**Exercise**. Return only that part of the material below which starts with the line containing "Task: Click the rt label beside green plot" and goes on through the line containing "The width and height of the screenshot is (1018, 665).", restated exactly.
Start of Task input
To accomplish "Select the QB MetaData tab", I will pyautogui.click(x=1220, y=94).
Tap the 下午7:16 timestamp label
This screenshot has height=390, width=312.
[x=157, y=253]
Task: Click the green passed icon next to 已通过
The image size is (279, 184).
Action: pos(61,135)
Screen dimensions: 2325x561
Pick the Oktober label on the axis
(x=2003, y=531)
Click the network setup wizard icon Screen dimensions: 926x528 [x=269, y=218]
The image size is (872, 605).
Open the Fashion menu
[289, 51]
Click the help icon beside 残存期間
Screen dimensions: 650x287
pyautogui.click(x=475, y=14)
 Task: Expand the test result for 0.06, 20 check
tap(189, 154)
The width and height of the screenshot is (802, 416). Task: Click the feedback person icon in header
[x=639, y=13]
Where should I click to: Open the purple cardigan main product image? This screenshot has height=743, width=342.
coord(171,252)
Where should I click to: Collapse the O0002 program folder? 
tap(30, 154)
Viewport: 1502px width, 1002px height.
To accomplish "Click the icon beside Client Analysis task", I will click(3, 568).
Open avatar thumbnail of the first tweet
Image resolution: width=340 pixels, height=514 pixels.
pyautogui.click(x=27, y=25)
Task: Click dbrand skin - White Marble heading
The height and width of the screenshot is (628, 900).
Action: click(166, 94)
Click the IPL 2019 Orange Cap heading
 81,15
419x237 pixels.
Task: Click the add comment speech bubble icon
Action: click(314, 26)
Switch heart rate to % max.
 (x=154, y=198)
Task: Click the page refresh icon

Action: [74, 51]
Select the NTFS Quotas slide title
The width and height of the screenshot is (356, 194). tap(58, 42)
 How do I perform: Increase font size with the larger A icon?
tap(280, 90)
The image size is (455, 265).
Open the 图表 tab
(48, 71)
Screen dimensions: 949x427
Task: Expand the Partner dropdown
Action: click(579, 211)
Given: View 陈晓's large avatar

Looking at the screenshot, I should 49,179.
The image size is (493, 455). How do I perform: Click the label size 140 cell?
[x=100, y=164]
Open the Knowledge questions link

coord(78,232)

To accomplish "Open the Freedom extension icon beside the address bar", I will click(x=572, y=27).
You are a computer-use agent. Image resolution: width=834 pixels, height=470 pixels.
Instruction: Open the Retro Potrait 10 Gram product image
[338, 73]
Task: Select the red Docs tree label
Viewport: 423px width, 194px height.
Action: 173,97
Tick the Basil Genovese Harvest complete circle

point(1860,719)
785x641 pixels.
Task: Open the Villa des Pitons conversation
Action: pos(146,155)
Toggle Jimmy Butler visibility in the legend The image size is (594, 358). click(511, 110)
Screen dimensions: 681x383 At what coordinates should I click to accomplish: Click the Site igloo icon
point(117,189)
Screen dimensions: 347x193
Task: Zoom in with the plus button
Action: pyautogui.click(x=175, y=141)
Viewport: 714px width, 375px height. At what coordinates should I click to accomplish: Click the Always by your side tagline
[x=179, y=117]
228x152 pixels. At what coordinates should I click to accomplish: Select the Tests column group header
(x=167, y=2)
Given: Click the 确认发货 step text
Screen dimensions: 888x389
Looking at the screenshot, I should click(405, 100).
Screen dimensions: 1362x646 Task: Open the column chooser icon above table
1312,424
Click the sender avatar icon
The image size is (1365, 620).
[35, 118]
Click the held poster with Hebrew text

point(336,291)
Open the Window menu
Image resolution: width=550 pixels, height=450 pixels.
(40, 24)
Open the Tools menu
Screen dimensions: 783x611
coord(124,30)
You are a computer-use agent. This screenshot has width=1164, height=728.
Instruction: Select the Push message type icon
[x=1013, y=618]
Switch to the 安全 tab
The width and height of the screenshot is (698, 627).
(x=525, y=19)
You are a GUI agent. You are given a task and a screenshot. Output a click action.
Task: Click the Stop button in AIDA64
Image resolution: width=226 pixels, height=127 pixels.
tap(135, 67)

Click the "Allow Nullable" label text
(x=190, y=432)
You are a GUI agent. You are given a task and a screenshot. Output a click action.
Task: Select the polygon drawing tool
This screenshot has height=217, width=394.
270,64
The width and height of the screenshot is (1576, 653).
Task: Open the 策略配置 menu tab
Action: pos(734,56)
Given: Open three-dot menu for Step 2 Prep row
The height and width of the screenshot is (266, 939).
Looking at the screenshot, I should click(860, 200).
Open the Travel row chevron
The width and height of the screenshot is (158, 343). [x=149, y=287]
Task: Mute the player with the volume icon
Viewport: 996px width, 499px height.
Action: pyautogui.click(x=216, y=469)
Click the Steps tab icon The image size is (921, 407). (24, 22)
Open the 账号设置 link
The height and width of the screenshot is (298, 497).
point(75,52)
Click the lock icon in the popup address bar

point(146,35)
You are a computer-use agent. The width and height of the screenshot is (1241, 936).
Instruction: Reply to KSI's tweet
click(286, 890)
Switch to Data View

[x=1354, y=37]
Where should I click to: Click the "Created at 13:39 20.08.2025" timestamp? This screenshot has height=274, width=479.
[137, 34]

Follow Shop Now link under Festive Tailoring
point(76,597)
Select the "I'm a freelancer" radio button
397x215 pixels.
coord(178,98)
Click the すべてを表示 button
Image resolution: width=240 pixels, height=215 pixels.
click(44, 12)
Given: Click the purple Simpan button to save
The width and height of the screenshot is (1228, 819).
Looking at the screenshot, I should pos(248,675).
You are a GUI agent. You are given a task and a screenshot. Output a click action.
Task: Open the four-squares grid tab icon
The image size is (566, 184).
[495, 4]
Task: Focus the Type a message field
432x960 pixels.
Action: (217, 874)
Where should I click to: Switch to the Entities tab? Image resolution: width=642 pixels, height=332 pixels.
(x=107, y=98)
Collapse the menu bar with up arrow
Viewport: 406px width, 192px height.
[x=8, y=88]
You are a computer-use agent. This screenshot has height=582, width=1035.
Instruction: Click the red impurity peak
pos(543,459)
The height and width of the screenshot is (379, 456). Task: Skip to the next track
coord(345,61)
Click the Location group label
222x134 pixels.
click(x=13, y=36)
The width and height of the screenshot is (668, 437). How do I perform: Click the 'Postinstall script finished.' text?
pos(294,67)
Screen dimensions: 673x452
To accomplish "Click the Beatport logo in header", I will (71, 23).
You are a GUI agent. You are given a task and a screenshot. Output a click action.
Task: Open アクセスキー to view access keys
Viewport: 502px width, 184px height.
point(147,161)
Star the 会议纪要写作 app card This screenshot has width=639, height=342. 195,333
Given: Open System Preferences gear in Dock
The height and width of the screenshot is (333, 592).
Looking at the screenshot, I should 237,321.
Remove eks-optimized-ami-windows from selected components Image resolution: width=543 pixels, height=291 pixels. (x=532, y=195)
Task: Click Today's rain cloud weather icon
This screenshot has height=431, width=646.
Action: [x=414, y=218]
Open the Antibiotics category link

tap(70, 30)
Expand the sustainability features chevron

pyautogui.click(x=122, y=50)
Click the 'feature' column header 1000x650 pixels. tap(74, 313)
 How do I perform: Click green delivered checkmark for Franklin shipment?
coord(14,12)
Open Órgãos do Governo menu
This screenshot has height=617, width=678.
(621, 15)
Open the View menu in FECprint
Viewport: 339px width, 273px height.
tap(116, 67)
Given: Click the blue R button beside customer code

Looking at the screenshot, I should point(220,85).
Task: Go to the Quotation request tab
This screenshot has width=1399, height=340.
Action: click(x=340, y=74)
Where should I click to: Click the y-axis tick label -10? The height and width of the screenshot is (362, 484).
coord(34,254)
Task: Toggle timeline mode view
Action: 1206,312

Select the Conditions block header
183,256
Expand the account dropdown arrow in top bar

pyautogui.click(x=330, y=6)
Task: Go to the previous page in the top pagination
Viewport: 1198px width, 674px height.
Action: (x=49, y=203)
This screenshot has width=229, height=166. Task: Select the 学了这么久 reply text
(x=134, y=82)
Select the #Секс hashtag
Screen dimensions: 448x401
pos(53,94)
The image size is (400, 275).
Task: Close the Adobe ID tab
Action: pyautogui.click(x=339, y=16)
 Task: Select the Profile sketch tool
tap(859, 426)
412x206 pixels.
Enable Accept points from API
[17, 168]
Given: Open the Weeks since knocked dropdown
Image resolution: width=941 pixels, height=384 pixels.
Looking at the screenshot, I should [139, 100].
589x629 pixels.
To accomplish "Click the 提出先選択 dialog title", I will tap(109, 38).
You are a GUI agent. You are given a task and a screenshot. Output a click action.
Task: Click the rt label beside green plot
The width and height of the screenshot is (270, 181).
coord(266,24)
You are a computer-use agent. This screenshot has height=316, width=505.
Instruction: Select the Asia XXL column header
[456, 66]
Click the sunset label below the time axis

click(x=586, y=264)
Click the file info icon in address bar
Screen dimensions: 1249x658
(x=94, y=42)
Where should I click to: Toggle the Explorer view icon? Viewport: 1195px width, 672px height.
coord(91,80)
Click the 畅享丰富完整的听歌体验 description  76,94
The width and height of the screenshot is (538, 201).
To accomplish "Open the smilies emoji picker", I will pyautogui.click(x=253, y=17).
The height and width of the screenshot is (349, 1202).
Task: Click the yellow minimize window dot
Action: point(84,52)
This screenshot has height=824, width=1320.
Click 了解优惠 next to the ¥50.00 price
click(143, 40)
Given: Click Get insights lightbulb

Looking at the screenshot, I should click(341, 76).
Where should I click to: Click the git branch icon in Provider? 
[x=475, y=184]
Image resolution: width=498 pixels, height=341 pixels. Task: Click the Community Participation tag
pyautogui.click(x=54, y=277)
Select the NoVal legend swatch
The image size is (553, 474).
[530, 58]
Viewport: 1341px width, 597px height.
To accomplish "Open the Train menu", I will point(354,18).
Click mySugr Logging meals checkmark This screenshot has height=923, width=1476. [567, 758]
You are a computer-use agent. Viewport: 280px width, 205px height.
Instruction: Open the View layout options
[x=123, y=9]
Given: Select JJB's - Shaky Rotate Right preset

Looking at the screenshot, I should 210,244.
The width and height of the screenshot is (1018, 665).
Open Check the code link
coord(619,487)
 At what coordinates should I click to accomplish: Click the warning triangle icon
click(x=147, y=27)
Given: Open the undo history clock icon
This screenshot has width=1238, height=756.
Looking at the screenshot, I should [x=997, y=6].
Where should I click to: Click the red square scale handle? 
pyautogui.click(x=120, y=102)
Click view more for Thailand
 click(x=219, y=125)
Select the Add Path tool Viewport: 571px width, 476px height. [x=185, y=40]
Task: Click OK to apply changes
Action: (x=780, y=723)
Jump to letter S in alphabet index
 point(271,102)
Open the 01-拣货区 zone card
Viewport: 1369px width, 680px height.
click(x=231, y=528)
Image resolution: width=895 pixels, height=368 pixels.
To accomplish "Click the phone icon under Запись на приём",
End of Task input
**Answer section**.
Task: Click the rt label beside green plot
The width and height of the screenshot is (270, 181).
coord(266,24)
You are a computer-use agent. This screenshot has height=316, width=505.
Instruction: Select the Asia XXL column header
[456, 66]
Click the sunset label below the time axis

click(x=586, y=264)
Click the file info icon in address bar
Screen dimensions: 1249x658
(x=94, y=42)
Where should I click to: Toggle the Explorer view icon? Viewport: 1195px width, 672px height.
coord(91,80)
Click the 畅享丰富完整的听歌体验 description  76,94
The width and height of the screenshot is (538, 201).
To accomplish "Open the smilies emoji picker", I will pyautogui.click(x=253, y=17).
The height and width of the screenshot is (349, 1202).
Task: Click the yellow minimize window dot
Action: point(84,52)
This screenshot has height=824, width=1320.
Click 了解优惠 next to the ¥50.00 price
click(143, 40)
Given: Click Get insights lightbulb

Looking at the screenshot, I should click(341, 76).
Where should I click to: Click the git branch icon in Provider? 
[x=475, y=184]
Image resolution: width=498 pixels, height=341 pixels. Task: Click the Community Participation tag
pyautogui.click(x=54, y=277)
Select the NoVal legend swatch
The image size is (553, 474).
[530, 58]
Viewport: 1341px width, 597px height.
To accomplish "Open the Train menu", I will point(354,18).
Click mySugr Logging meals checkmark This screenshot has height=923, width=1476. [567, 758]
You are a computer-use agent. Viewport: 280px width, 205px height.
Instruction: Open the View layout options
[x=123, y=9]
Given: Select JJB's - Shaky Rotate Right preset

Looking at the screenshot, I should 210,244.
The width and height of the screenshot is (1018, 665).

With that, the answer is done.